She knocked again. From within came the scraping of a chair cautiously shoved back, followed by a deep-mouthed cavernous growl.
Her heart stood still, but she turned the handle and entered, leaving a crack open behind.
On the far side the room a little man was sitting. His head was swathed in dirty bandages, and a bottle was on the table beside him. He was leaning forward; his face was gray, and there was a stare of naked horror in his eyes. One hand grasped the great dog who stood at his side, with yellow teeth glinting, and muzzle hideously wrinkled; with the other he pointed a palsied finger at her.

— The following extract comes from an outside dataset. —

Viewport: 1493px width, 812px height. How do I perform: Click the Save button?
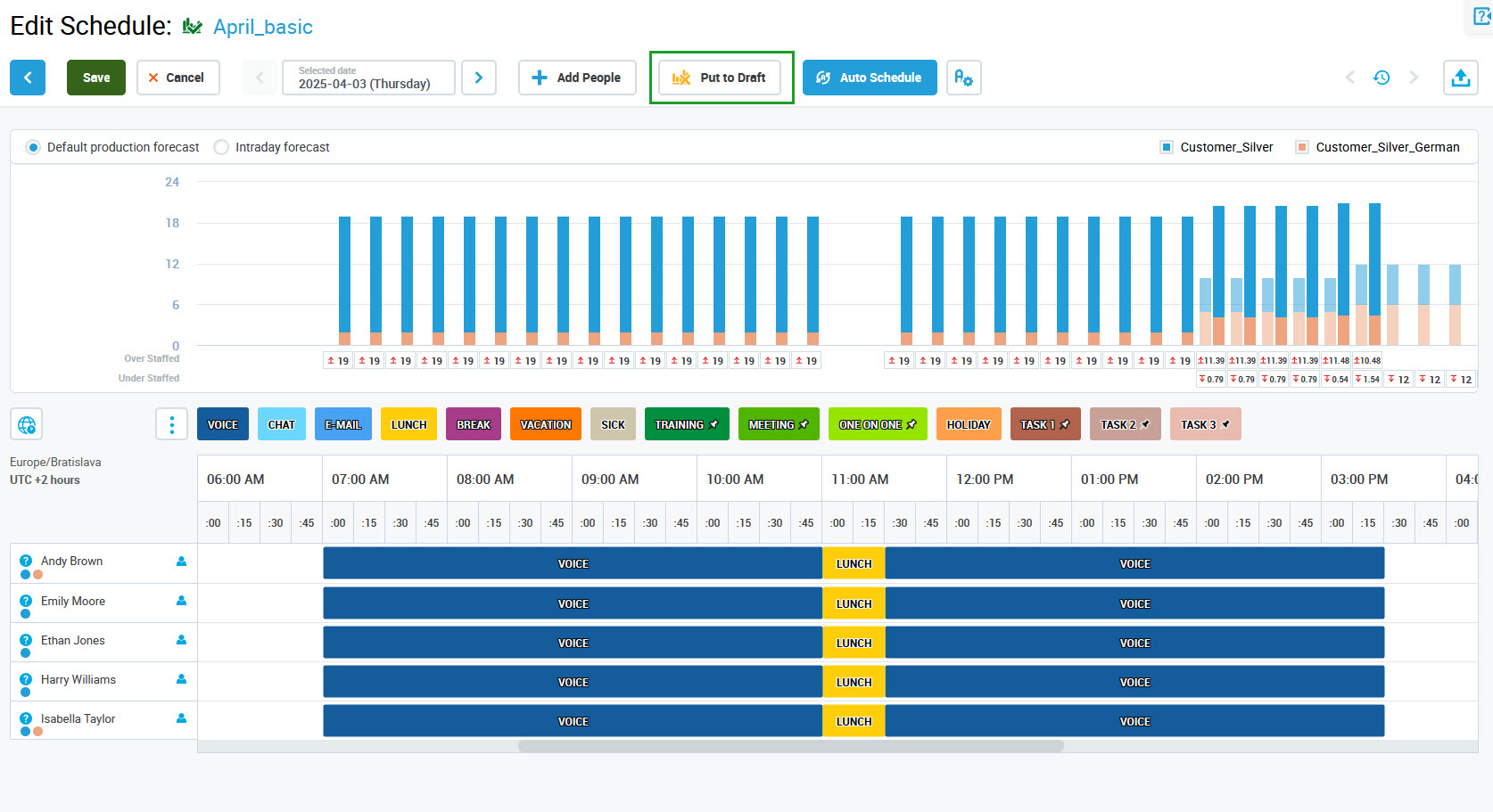[96, 78]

“Ma God! wha are ye?” he cried hoarsely.
The girl stood hard against the door, her fingers still on the handle; trembling like an aspen at the sight of that uncannie pair.
That look in the little man's eyes petrified her: the swollen pupils; lashless lids, yawning wide; the broken range of teeth in that gaping mouth, froze her very soul. Rumors of the man's insanity tided back on her memory.
“I'm—I—” the words came in trembling gasps.
At the first utterance, however, the little man's hand dropped; he leant back in his chair and gave a soul-bursting sigh of relief.
No woman had crossed that threshold since his wife died; and, for a moment, when first the girl had entered silent-footed, aroused from dreaming of the long ago, he had thought this shawl-clad figure with the pale face and peeping hair no earthly visitor; the spirit, rather, of one he had loved long since and lost, come to reproach him with a broken troth.
“Speak up, I canna hear,” he said, in tones mild compared with those last wild words.